Job 1
In the excerpt about the excavation of the settlement's well, at what depth below the surface was the wooden wine cask found?
Job 2
Continue the account of the well excavation, starting right after its final sentence.

Selected extract
::::

In 2009, the team decided to excavate a well that had been discovered in the center of the settlement. It was to be the project’s last major phase. The well’s shaft was an estimated 20 feet deep, and, in order to prevent it from collapsing as they dug, they came at the structure from the side by creating a downward-slanting pit. When they reached what they thought was the bottom, it turned out the well was significantly deeper than they had envisaged. Working far into autumn, the team kept digging until, finally, nearly 33 feet below the surface, they found a 265-gallon, 63-by-39-inch wooden wine cask, placed there two millennia ago to hold the bottom of the well open. The barrel’s wooden slats had been preserved by the cold, wet, anaerobic conditions below the surface. The cask was packed like a junk shop, its contents a reflection of the settlement’s last days. At the top was a bronze shoe, apparently a fragment of one of the mounted statues. Fence posts, a shovel, an ox yoke, a well cover, wooden buckets, tool handles, and sticks had also been tossed into the well, along with eight heavy millstones. They, like the limestone pediments, had been imported from hundreds of miles away, this time from near modern-day Aachen to the northwest. “The millstones were virtually unused,” says Rasbach, evidence of the settlement’s short lifespan.

::::

Source data
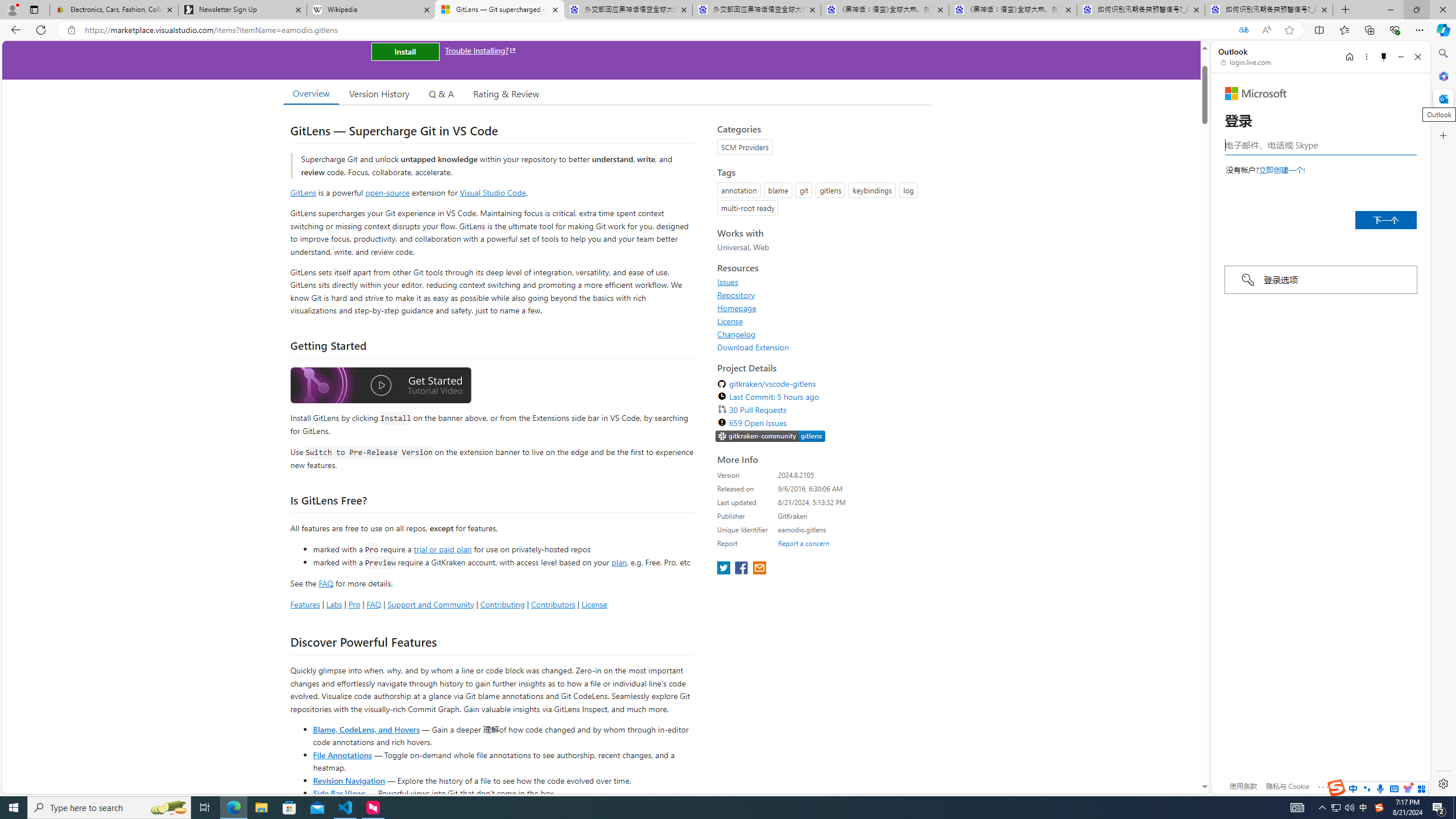  I want to click on 'Side Bar Views', so click(338, 792).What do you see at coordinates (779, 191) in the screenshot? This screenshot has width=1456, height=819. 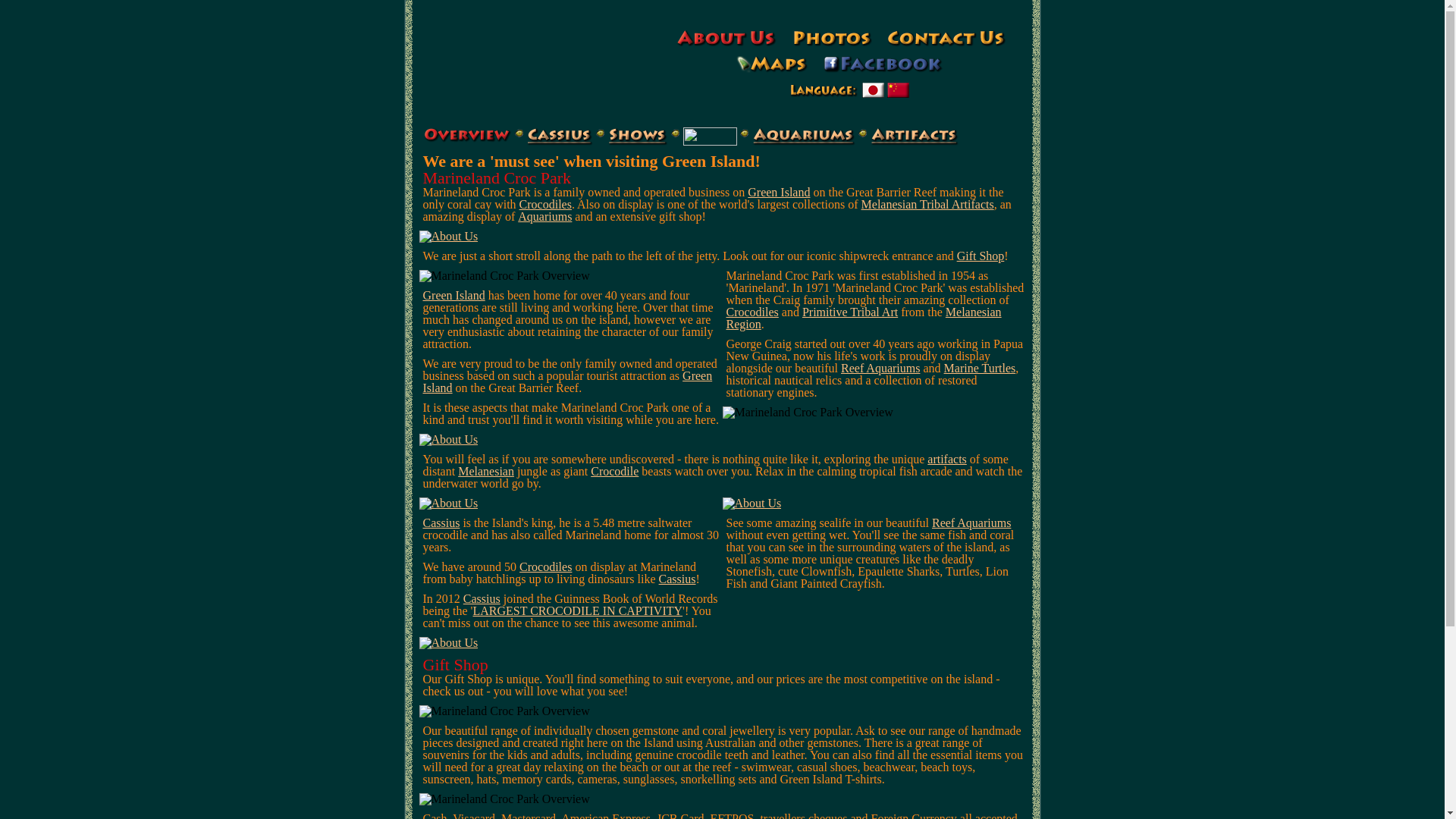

::::

Exercise answer 1
Nearly 33 feet below the surface.

Exercise answer 2
Rasbach and her team were astounded to find a life-size bronze horse’s head wedged underneath the millstones. As excavators worked, the copper salts in the bronze reacted with air for the first time in nearly 2,000 years and briefly turned the metal purple. The head was barely dented, despite the millstones that had sat on top of it. “The well must have had water in it that let the millstones float down gently,” Rasbach says. The head had probably been part of a life-size sculpture of a mounted emperor that stood as the centerpiece of the settlement’s forum on top of one of the five limestone pedestals.
Based on the horse head’s weight, archaeologists estimate the complete statue weighed nearly 900 pounds. Subsequent restoration work revealed that it was entirely covered in gold leaf, which must have made a tremendous impression on anyone who saw it. According to von Schnurbein, the presence of such imposing statues is another clue to the settlement’s intended role as a provincial capital. To the Romans, images, particularly imperial ones, were more than symbols. “A picture or image of the emperor meant something very different than it would today. It meant he was actually there, actually present,” says von Schnurbein. “It shows Rome was willing to go all out to demonstrate that Rome rules here. Augustus, who was emperor at the time, rules here.”
The situation in Waldgirmes must have seemed quite stable, says archaeologist Salvatore Ortisi of the University of Osnabrück. “You can see the area was on its way to becoming a regular Roman province,” he says. “The Romans must have felt in control of the area to build something like this settlement.” Cooperation and diplomacy must have seemed the right road to take.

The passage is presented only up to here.